The co-author of a study into concussion in inter-county hurling has called on the GAA to enforce existing guidelines with regard to the assessment of players who may have suffered suspected concussive events.
Darek Sokol-Randell, from University College Cork's School of Medicine, outlined the study’s findings on RTÉ’s Today with Claire Byrne.
Research was collated for inter-county hurling league and championship matches in 2018 and 2019 and concluded that only 10 out of 43 players who showed at least one sign of concussion were removed from play.
The GAA introduced guidelines in 2018 for testing of those players who may have suffered suspected concussions, including a Sport Concussion Assessment Tool (SCAT5) assessment.
However, researchers were unable to find evidence of the 10-minute test being conducted as mandated in their video analysis of 183 potentially concussive events.
While 86.3% of players who sustained suspected concussive events were examined by medical personnel, 81% of those assessments lasted less than one minute.
"Our research analyses a wide variety of head hits," Sokol-Randell told listeners.
"We don't only analyse concussions. We analyse what we think could be potentially concussions.
"We look at direct head hits and if players are unable to resume playing for five seconds or more immediately after said head hit.
"What we found was that only a quarter of those players were positive for concussive signs.
"A quarter of these players had demonstrable signs for concussion. What's important about this subgroup of players is that we found that only 10 were removed from the field of play.
"There clearly need to be more adherence to the guidelines set out by the GAA with regard to concussion protocols.
"Furthermore, while we found that although players who were more severely injured – ie had more signs of concussion visible, were more likely to exhibit obvious dysfunction neurologically – were likely to be removed from the field of play, those who might have demonstrated a little less or a subtherapeutic level of concussive threshold – ie they only demonstrated one sign of concussion or potentially their signs of concussion may have gone by the time of assessment – were more likely to go out to the field of play.
"That's the real danger.

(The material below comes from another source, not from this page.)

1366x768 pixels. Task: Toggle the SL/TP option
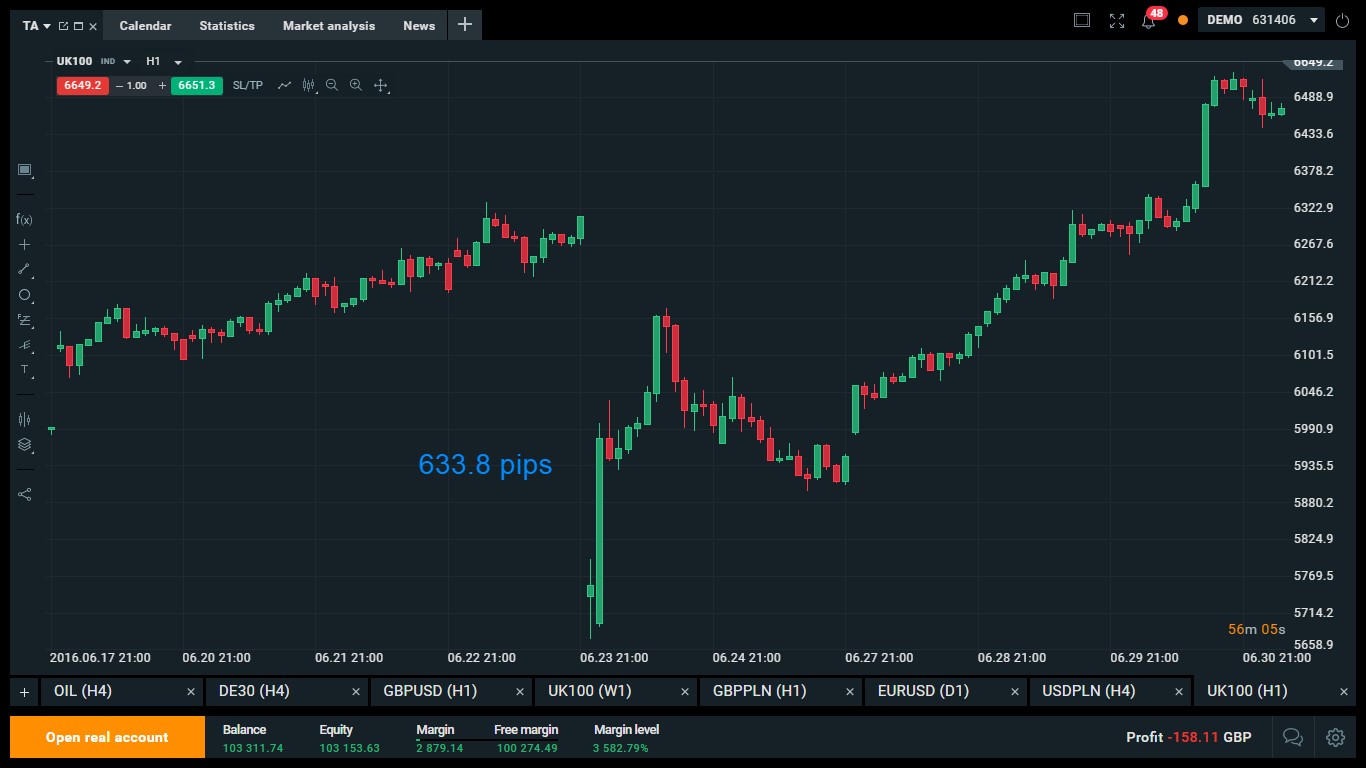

Those players who may have resolved their concussive symptoms by the time the assessment happens and ultimately go back out on to the field of play and get reinjured or have a new neurological injury happen to them."

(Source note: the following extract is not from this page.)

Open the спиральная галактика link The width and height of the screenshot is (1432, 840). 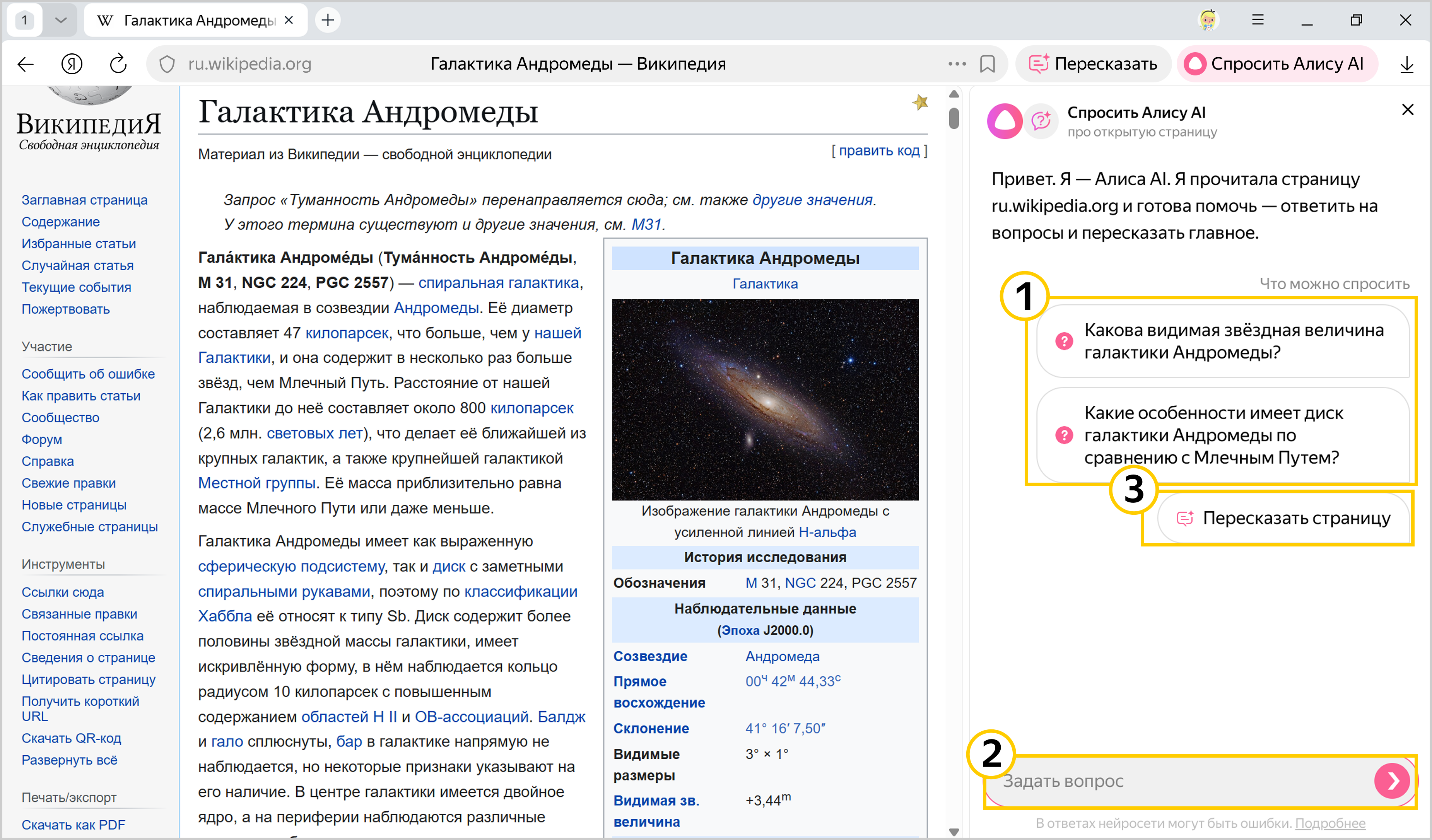[x=498, y=283]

The potentially catastrophic nature of second impact syndrome has been linked to a number of neurological diseases, including chronic traumatic encephalopathy (CTE).
A definitive diagnosis for the neurodegenerative disease can only be made post-mortem, but has been linked to contact and semi-contact sports.
"I was trying to break out of the ambulance to try and carry on and play"
Former Waterford and De La Salle star John Mullane believes players are far too invested to play any part in deciding their own capacity to continue after suffering potential concussive episodes, and relayed a vignette on his own commitment to the cause which illustrated how clouded players' judgement can be on such matters.
Playing in a Waterford club championship match back in 2005, he was involved in a crashing collision, but attempted to continue playing against medical advice.
"I took a hit into the chest and went flying up into the air," Mullane explained.
"Whatever way I came down, I smacked my head off the ground. I swallowed my tongue and had an epileptic fit. It was such a harrowing experience.
"Luckily for me, Declan Spellman, he was full-forward on the opposing team and a male nurse, he got the referee’s pen and he flicked back my tongue. The epileptic fit stopped.
"The ambulance came and, lo and behold, I was in the ambulance and I was trying to break out of the ambulance to try and carry on and play.
"My now-wife, girlfriend at the time, had to restrain me, as did the medical person in the ambulance. They had to calm me down and put the oxygen mask on."